Dylan Evans
- Born: Dylan Evans 25 January 1989 (age 37) Maitland, New South Wales, Australia
- Height: 185 cm (6 ft 1 in)
- Weight: 117 kg (18 st 6 lb)

Rugby union career
- Position: Loosehead Prop
- Current team: Scarlets

Senior career
- Years: Team / Apps / (Points)
- 2015-: Llanelli RFC / 7 / (0)
- Correct as of 24 August 2020

Provincial / State sides
- Years: Team / Apps / (Points)
- 2015-: Scarlets / 54 / (0)
- 2020: → Glasgow Warriors / 7 / (0)
- Correct as of 19 May 2022

= Dylan Evans (rugby union) =

Australian rugby union player

Dylan Evans (born 25 January 1989) is an Australian-born, Welsh-qualified, rugby union player who most recently played for the Scarlets at prop.

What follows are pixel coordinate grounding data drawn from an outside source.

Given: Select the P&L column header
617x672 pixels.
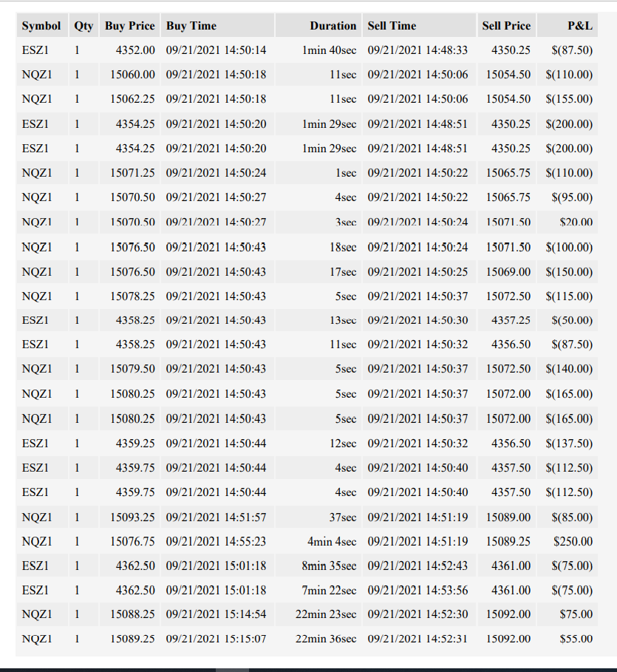Looking at the screenshot, I should (x=567, y=26).
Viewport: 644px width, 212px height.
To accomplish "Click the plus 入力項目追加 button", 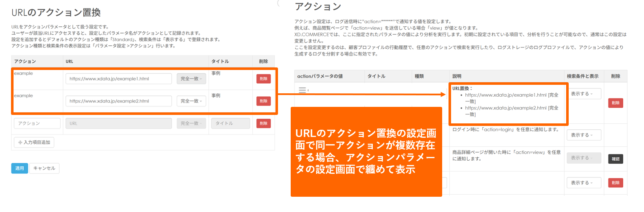I will [34, 142].
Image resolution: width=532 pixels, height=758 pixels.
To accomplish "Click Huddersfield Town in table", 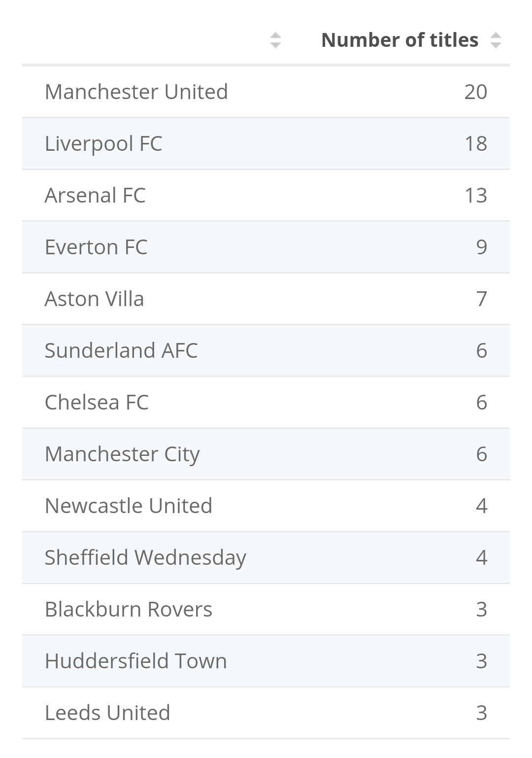I will [x=136, y=661].

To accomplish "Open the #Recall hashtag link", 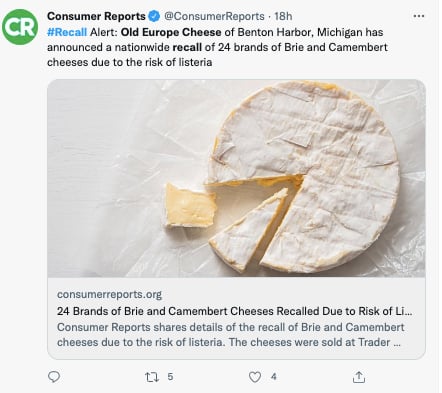I will (x=67, y=32).
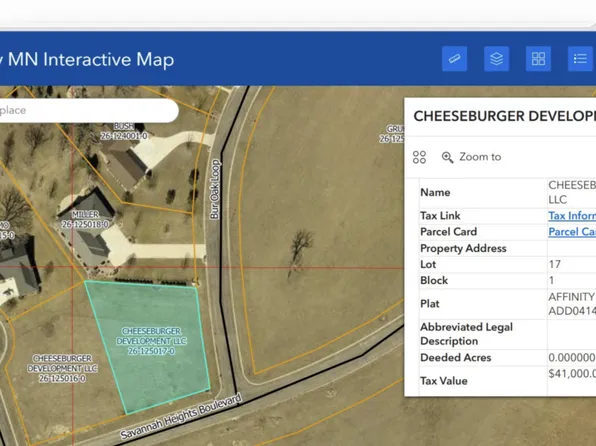Click the Deeded Acres row
The width and height of the screenshot is (596, 446).
[x=507, y=357]
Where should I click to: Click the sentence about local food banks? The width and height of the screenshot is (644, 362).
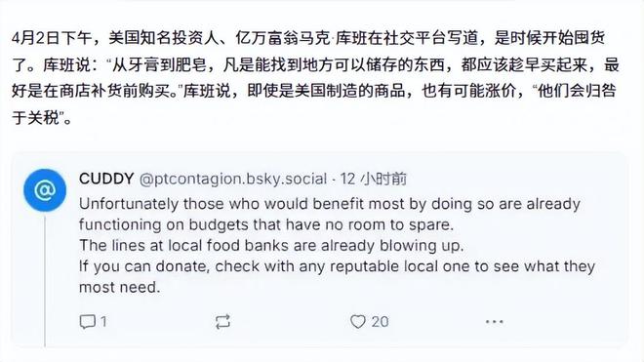point(271,245)
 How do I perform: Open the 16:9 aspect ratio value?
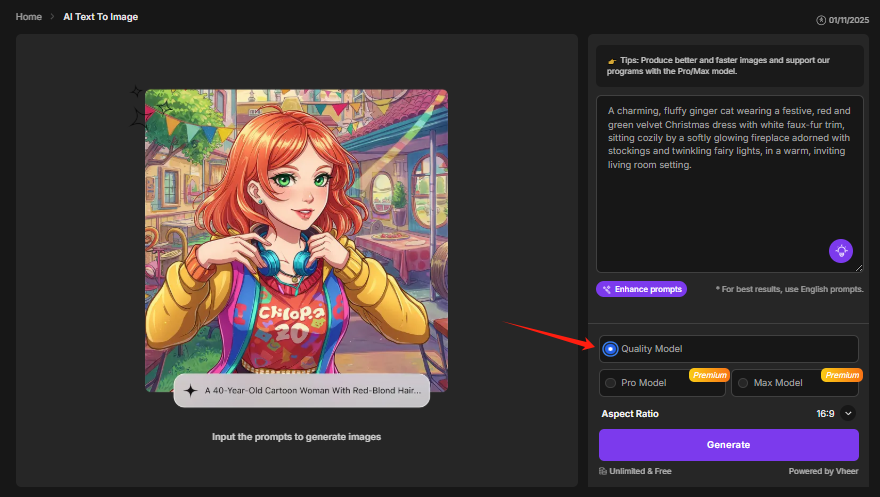point(825,413)

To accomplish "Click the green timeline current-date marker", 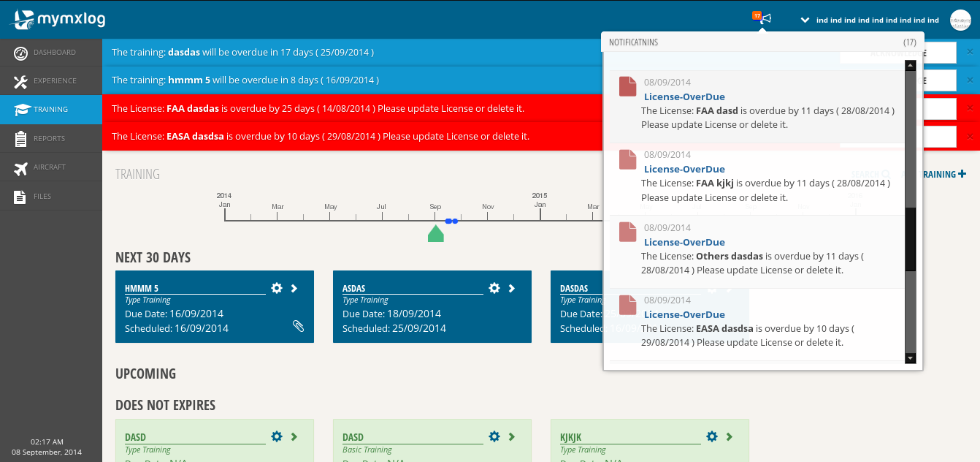I will click(435, 234).

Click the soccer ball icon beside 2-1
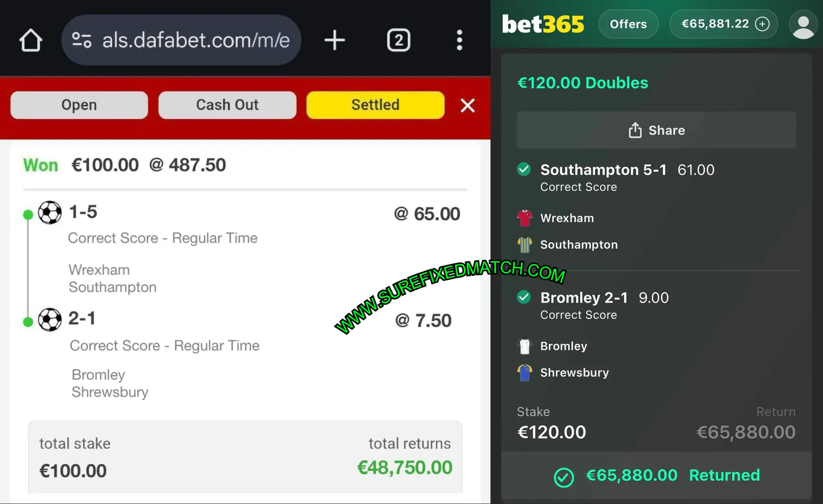(x=50, y=319)
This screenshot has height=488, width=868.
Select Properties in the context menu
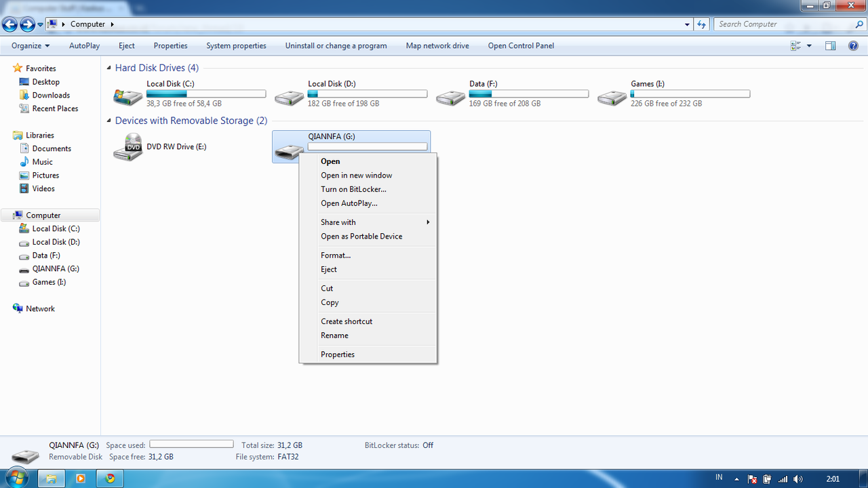(x=338, y=354)
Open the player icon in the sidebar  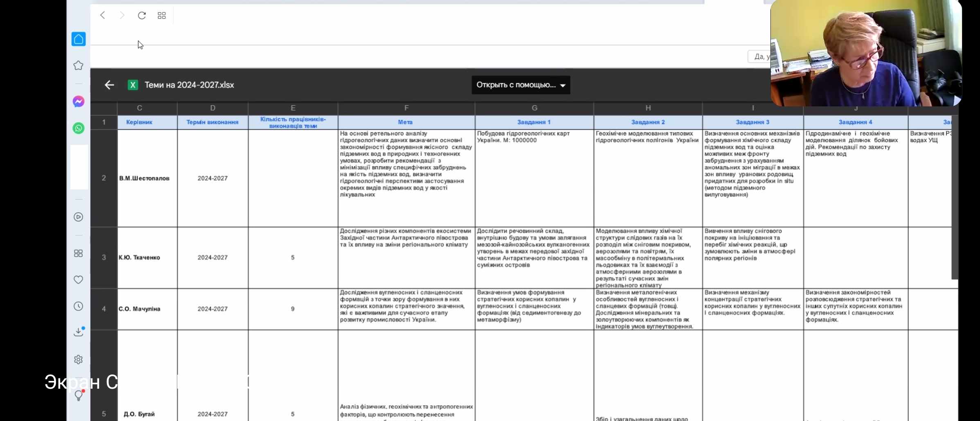point(79,217)
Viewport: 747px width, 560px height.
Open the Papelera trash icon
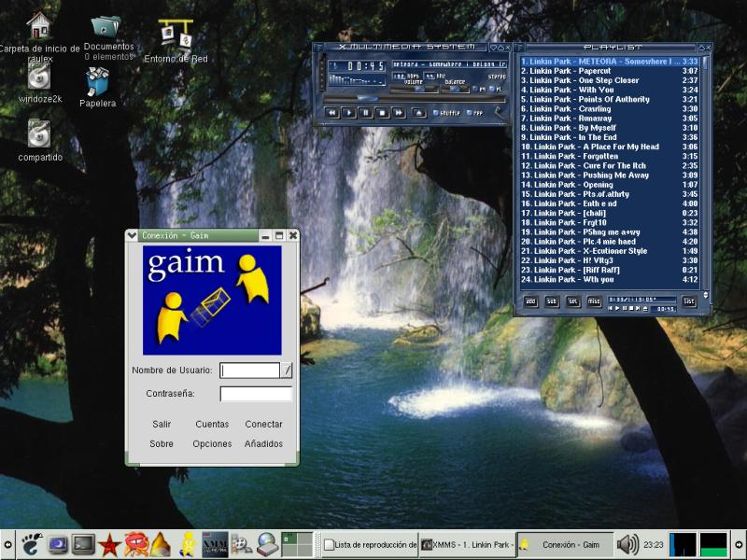97,84
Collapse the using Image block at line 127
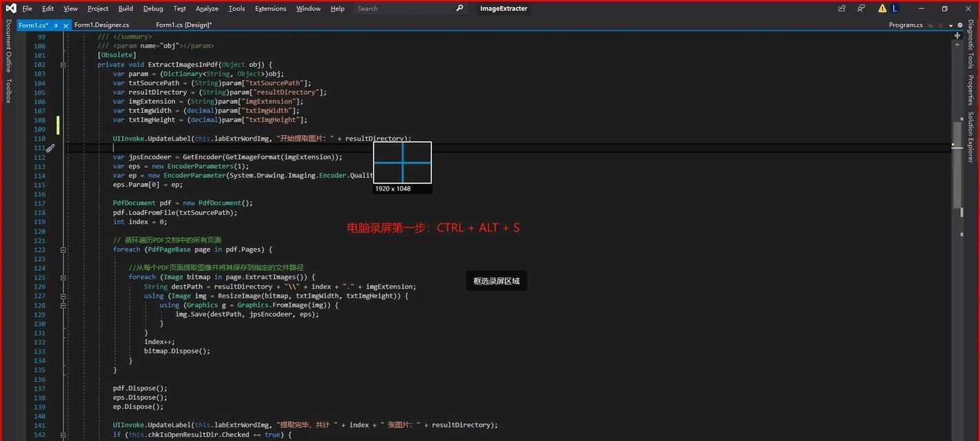The width and height of the screenshot is (980, 441). 63,296
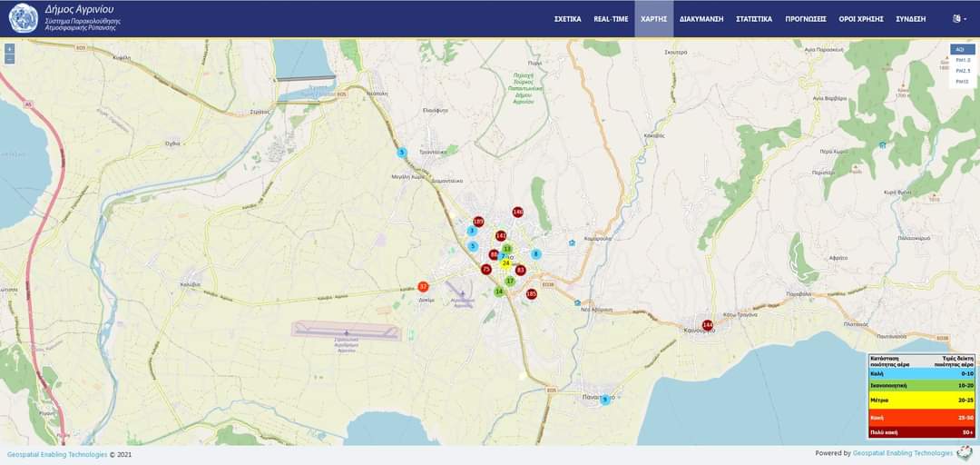The height and width of the screenshot is (465, 980).
Task: Switch the map layer to PM2.5
Action: point(962,71)
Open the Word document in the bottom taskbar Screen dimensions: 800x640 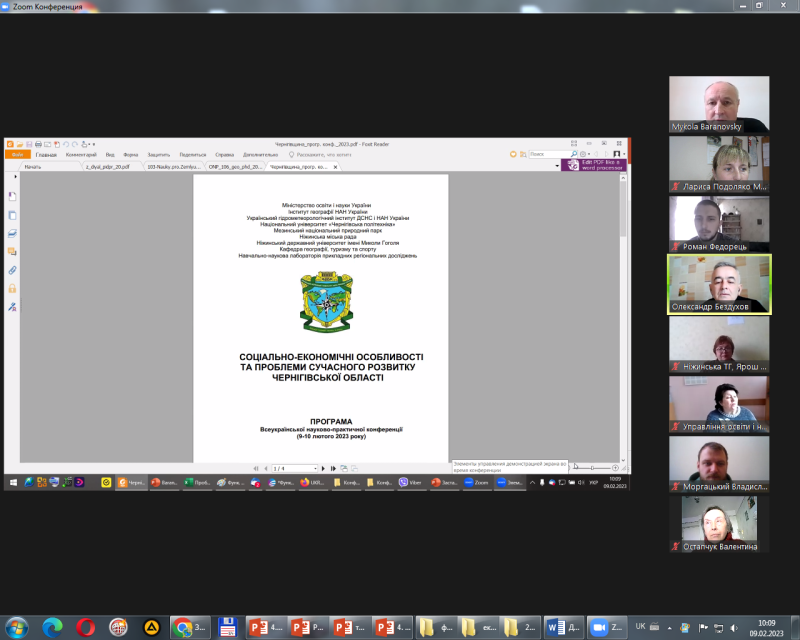point(564,626)
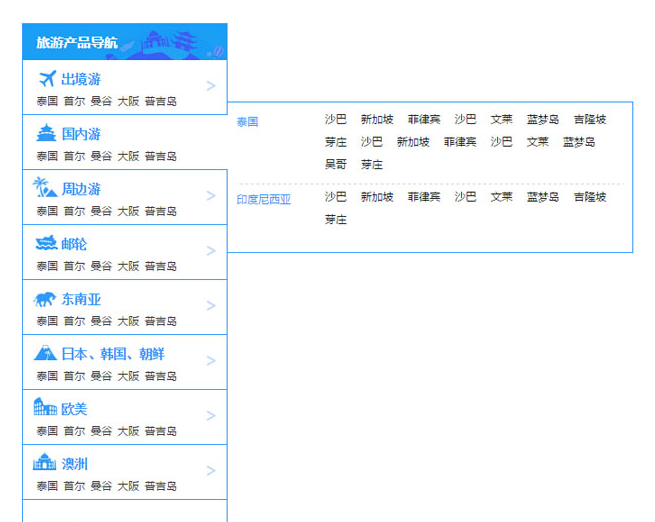Viewport: 655px width, 522px height.
Task: Click the mountain icon for 日本、韩国、朝鲜
Action: click(x=45, y=353)
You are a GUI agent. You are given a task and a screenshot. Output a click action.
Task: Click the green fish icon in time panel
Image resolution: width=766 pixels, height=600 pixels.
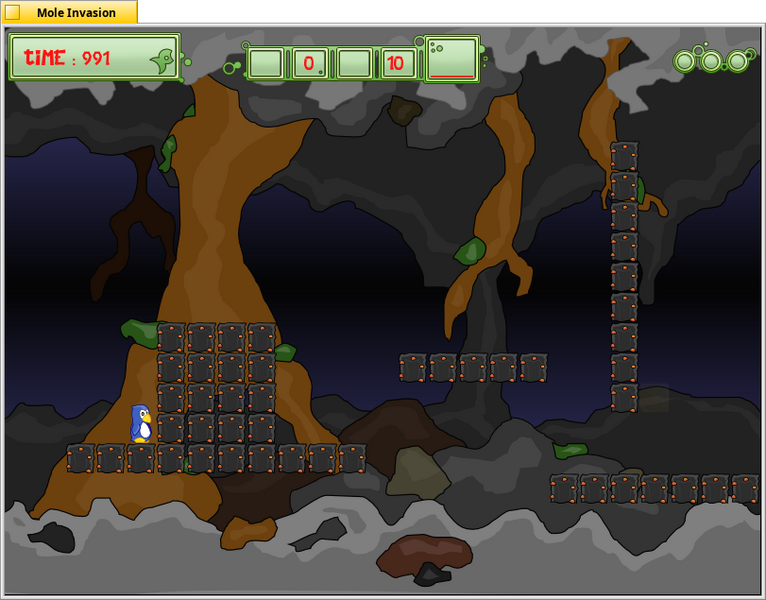point(163,61)
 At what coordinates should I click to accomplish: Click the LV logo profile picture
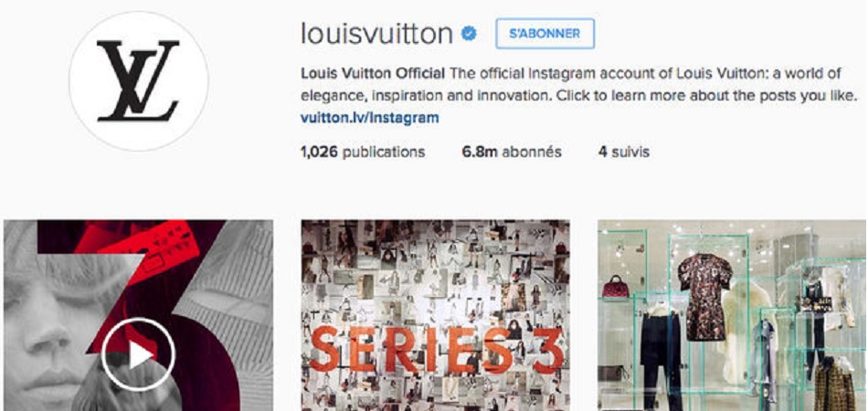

Evans made his debut for the Scarlets in 2015 having previously played Newcastle RFC, NSW Country as well as playing rugby for Sydney University, coming through the Brumbies Academy and completing a preseason with the Melbourne Rebels.

On 21 August 2020 it was announced that he joined Glasgow Warriors on a short-term loan deal. He was named straight in the 23 to play Edinburgh Rugby in the 1872 Cup.